Click Continue to setup and configure the layers for the server. Select all the same software as on the
app2 servers. Then click Save to apply the changes and wait until the configuration finishes.
Your website is now running on three application servers instead of two.
Step 2: Caching
As easy as adding new servers to the cluster is, it's not the only thing you can do to respond to growing server requirements. In the Speed section of the ClusterCS Domains dashboard, you can configure rules for how requests coming to your website should be handled.
As you used the "Smart web server" recipe to start the cluster, you already have some optimizations in place: while PHP traffic is handled by Apache, there is a rule, "Static files to Lighttpd", that tells the load balancer to route requests for static files such as images to Lighttpd to take some load off Apache.
Below that rule, you'll notice a section for configuring your own configuration sets.
There are many things you can do with this tool, but we'll look at one of the most effective ones: caching a single page using Nginx.
Fill in the following information:
- Set name: Give your configuration a descriptive name, for example "Cache Shop Front Page".
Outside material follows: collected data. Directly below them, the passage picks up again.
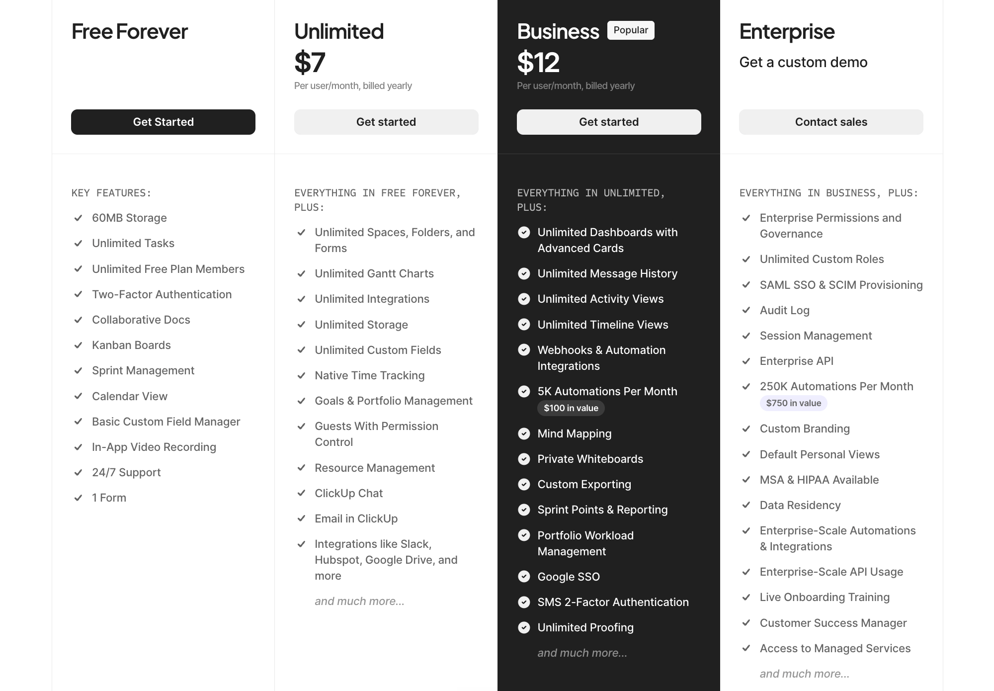Click the circled check beside Google SSO
Screen dimensions: 994x691
coord(524,577)
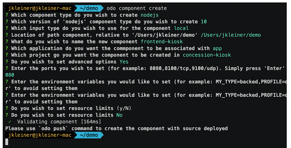Click the "No" resource limits answer
The height and width of the screenshot is (148, 291).
click(x=119, y=115)
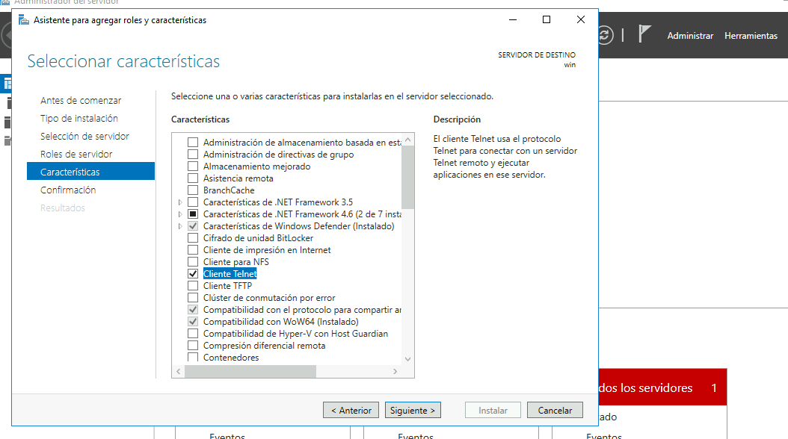This screenshot has height=439, width=788.
Task: Click the refresh icon in Server Manager header
Action: [606, 35]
- Operator: Select if all of the conditions need to be matched for the rule to apply (and) or if it's enough if just one does (or).
Conditions: Add as many conditions as you need for specifying the rule. You can create your conditions based on path, cookies, IP, method, referrer, user agent, or dynamic values. In this case, choose
ends_with, and type the shop page's path—for example,
/shop. Then click Add.
Action: Choose the action to do for requests matching these conditions. To cache the shop page, choose
cache_withas the action and
Smart Traffic Manager / Nginxas its parameter.
Click Add Set. Then, click Execute to apply the changes to your server cluster.
Now, the page will be cached using Nginx, which means that less time is spent on running PHP requests on the Apache server.
In this tutorial, you learned how to use ClusterCS to set up a cluster of AWS servers and a WordPress site on top of it. We also looked at ways of scaling the site up and down as well as configuring caching to handle big traffic spikes.
As you saw, these steps can also be applied to smaller, one-server setups, or alternatively, if you want to dig deeper into the details of your setup, ClusterCS has more options for that too.